EXERCISE MATERIAL:
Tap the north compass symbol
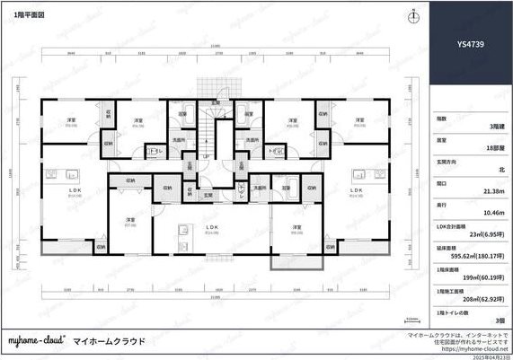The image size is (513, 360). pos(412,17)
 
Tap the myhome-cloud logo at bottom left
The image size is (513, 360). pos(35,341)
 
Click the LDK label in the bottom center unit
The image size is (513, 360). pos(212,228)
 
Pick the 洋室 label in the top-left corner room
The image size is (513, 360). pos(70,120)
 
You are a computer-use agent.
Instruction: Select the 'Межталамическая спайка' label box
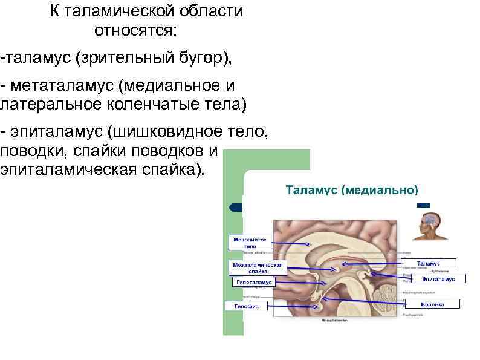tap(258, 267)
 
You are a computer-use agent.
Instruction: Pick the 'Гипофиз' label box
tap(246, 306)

==

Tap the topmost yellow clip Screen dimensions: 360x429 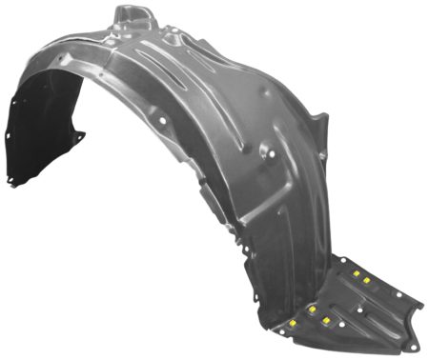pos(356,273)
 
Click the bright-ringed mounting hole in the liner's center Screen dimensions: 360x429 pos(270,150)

--

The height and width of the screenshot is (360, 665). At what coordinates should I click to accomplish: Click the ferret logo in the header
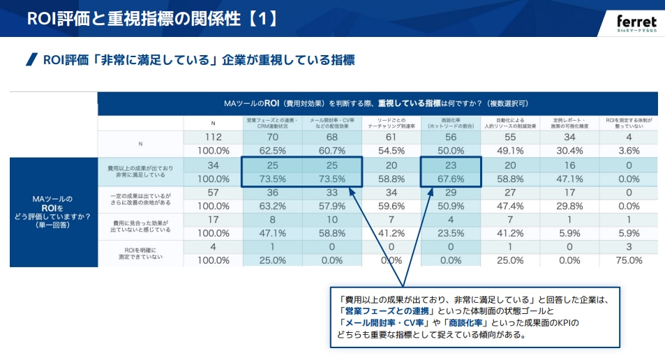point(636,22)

OBJECTIVE: Pull out each line in the records that contains the word "bottom", matching case exactly. List those lines in full.

ANSWER IN FULL:
Tap the myhome-cloud logo at bottom left
Click the LDK label in the bottom center unit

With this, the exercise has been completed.